Introduction
Doubt is not a pleasant condition, but certainty is an absurd one.1
As if receiving a diagnosis of Duchenne muscular dystrophy (DMD) were not terrible enough, consider the impact when a parent learns of the disease's progressive and inexorable effects on their son's heart.2 A relentless search for effective therapies against relentless cardiomyopathy ensues. Those with access to well‐informed teams at centers dedicated to interdisciplinary DMD care may get timely and sensitive screening for cardiac involvement, with institution of agents such as angiotensin‐converting enzyme inhibitors and β‐blockers that benefit a broad spectrum of myocardial diseases.3–4 Those without access to such centers may themselves have to educate less‐experienced clinicians on appropriate diagnostic testing and medical therapy, armed with evidence collected from advocacy organizations or their own web‐based searches. Crucial to decision‐making are published data from high‐quality clinical trials, ideally based on mechanistically insightful preclinical investigations, that provide evidence in favor of or against a particular treatment.
In this issue of JAHA, Tandon and colleagues describe their analysis of clinically‐acquired cardiac magnetic resonance scans in conjunction with steroid use recorded from the medical record in a large, single‐center DMD patient cohort.5 Two major findings are reported. First, they confirm prior results showing that increasing age is a risk factor for worsening left ventricular systolic function. As more damaged myocardium is less likely to function properly, increasing late gadolinium enhancement (LGE) abnormality in parallel with declining left ventricular ejection fraction should not come as a surprise. Their second finding describes an association between steroid use and change over time in number of LGE‐positive myocardial segments. When considering the sequelae of chronic corticosteroid therapy, the conclusion that longer steroid treatment duration confers lower age‐related increase in myocardial damage warrants closer examination. In particular, what evidence does the scientific literature offer on glucocorticoid therapy for DMD cardiomyopathy?

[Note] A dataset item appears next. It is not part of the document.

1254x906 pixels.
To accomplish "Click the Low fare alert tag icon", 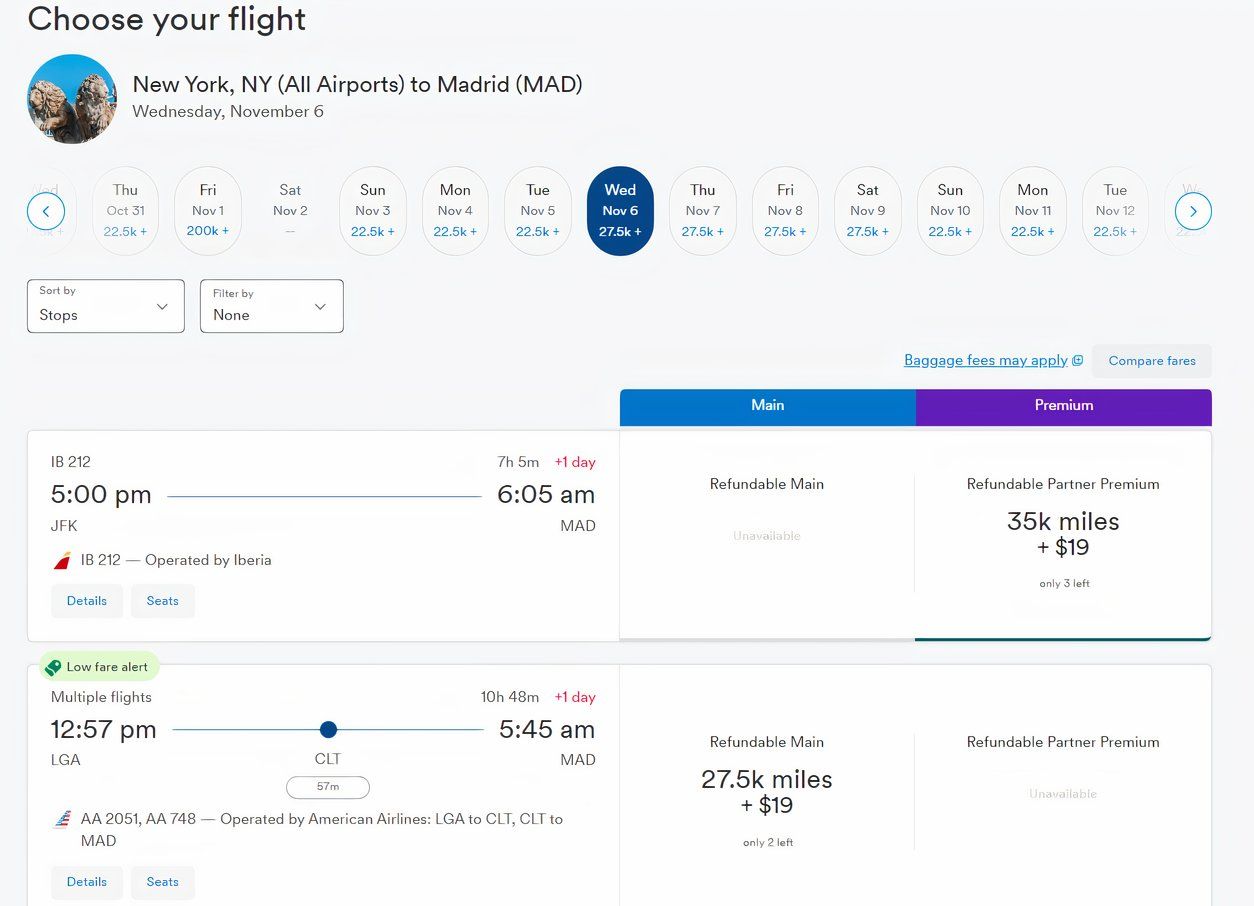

Randomized controlled trials over the last several decades have established glucocorticoids as the therapy to prolong ambulatory function6; unfortunately, none included any cardiac end points. Evidence from a number of studies associate prednisone and deflazacort use with better cardiac function and outcomes in boys with DMD.7–9 However, the designs of these retrospective observational studies incur inherent biases that make interpretation of even a large amount of data potentially erroneous.10 Data of similar caliber suggesting that one may retard scoliosis11 and preserve pulmonary function have been used to justify continued prescription of high‐dose glucocorticoids even after loss of ambulation. What is not uncertain are the well‐documented adverse effects of chronic, high‐dose prednisone and, to a lesser extent, deflazacort therapy in DMD: personality changes, weight gain, cataracts, growth hormone and testosterone deficiencies, diabetes, gastrointestinal complications, and bone fractures.12–13 Notably, glucocorticoid use remains outside of the realm of both pediatric and adult guidelines for heart failure management.14–15 Even in conditions such as viral myocarditis and cardiac sarcoidosis, the scrutiny of systematic review has exposed the limitations of data generated from observational and retrospective studies, precluding endorsement of efficacy.16–17
Given the authors' implication that longer steroid use is beneficial to the heart in this vulnerable patient population, it is important to carefully consider the limitations of the current study. It is well established that there exists extreme variability in steroid dosing regimens for the treatment of DMD. In addition, many patients elect to be treated with deflazacort, a glucocorticoid not yet available in the United States. Even if we assume similar cardiac effects of prednisone and deflazacort (which may not be the case), the long‐term cardiac impact is likely different for one patient on 15 mg qd for 4 years versus another who receives a weekend pulse regimen of 500 mg for 4 years. The analysis does not distinguish between the 2, yet one has received a cumulative dose nearly 5 times greater than the other. An even more significant limitation of the study is the lack of a formal control group. As only 3 of 98 patients in this cohort were steroid naïve, it is difficult to speculate that the data support a protective effect of glucocorticoid therapy. Some patients were as old as 22.5 years at time of first cardiac magnetic resonance, and some as young as 9.4 years at time of last cardiac magnetic resonance: This implies a wide variation in age span between first and last scans that, in turn, suggests caution in drawing conclusions from data associations in a heterogeneous group of individuals at various stages of cardiac and neuromuscular disease. Finally, the 4% event rate in a multiyear retrospective study of a disease where nearly all patients will die of cardiopulmonary causes suggests that implications regarding prognosis be tempered.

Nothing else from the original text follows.